Pesertanya selalu datang dari berbagai kabupaten di Aceh. Mereka dibiayai untuk hadir di Banda Aceh. Materi penulisan yang diberikan bermacam-macam, misalnya pelatihan menulis, termasuk penulisan sastra, seperti cerpen. Selain dia sendiri, Tabrani mengundang para penulis yang sesuai dengan bidangnya untuk memberikan materi dalam pelatihan-pelatihan itu.
Bidang keahlian Tabrani sendiri adalah penulisan artikel opini. Alumnus Jurusan Bahasa Inggris Fakultas Keguruan dan Ilmu Pendidikan Universitas Syiah Kuala ini dikenal sebagai pengamat pendidikan di Aceh. Menulis sejak 1989, ia telah menghasilkan lebih dari 400 artikel yang tersebar di berbagai media cetak daerah dan nasional.

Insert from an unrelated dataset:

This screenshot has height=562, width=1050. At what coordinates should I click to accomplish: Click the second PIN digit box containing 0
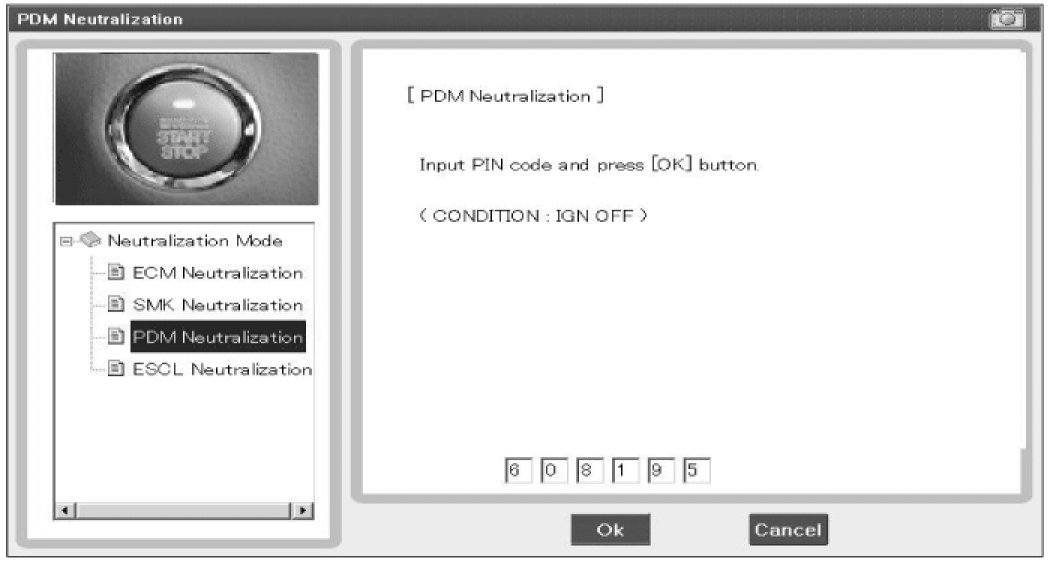[x=552, y=471]
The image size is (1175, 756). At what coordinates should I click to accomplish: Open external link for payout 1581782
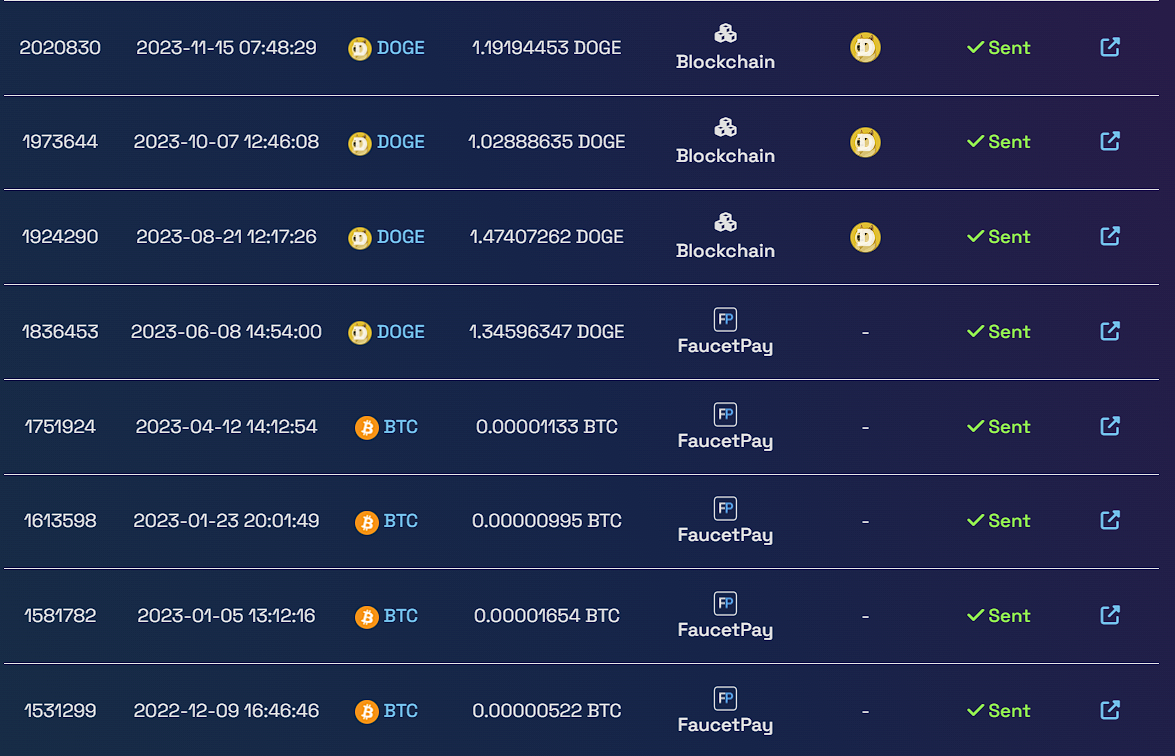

Tabrani bercerita, kegiatan pelatihan menulis untuk perempuan itu dimulai pada akhir 2002. Jumlah peserta pertama sebanyak 25 orang. Itu berangkat dari keprihatinan terhadap kehidupan mereka. “Mereka dihadapkan dengan berbagai masalah, tetapi tidak ada media ekspresi untuk menyampaikan masalah tersebut,” ujarnya.
Ia juga mengamati, kebanyakan tulisan yang muncul di media massa ditulis laki-laki. “Ketika membaca surat kabar atau majalah, saya mencoba mencari tulisan perempuan, tapi sangat jarang didapat,” ia melanjutkan. Maka itu, ia mendorong mereka agar punya keberanian, kemampuan, dan keinginan menulis. “Karena dengan menulis, bisa menjadi obat bagi mereka. Sekaligus bisa memberikan keuntungan ekonomi.”
Sebagai tempat belajar dan menampung tulisan para perempuan itu, pada 2003, Tabrani menerbitkan majalah Potret. Majalah ini khusus mengangkat isu-isu perempuan. Kini 60-70 persen penulis di majalah ini adalah perempuan yang pernah dilatih menulis itu. Selebihnya adalah penulis dari kalangan aktivis, pengamat, dan akademisi.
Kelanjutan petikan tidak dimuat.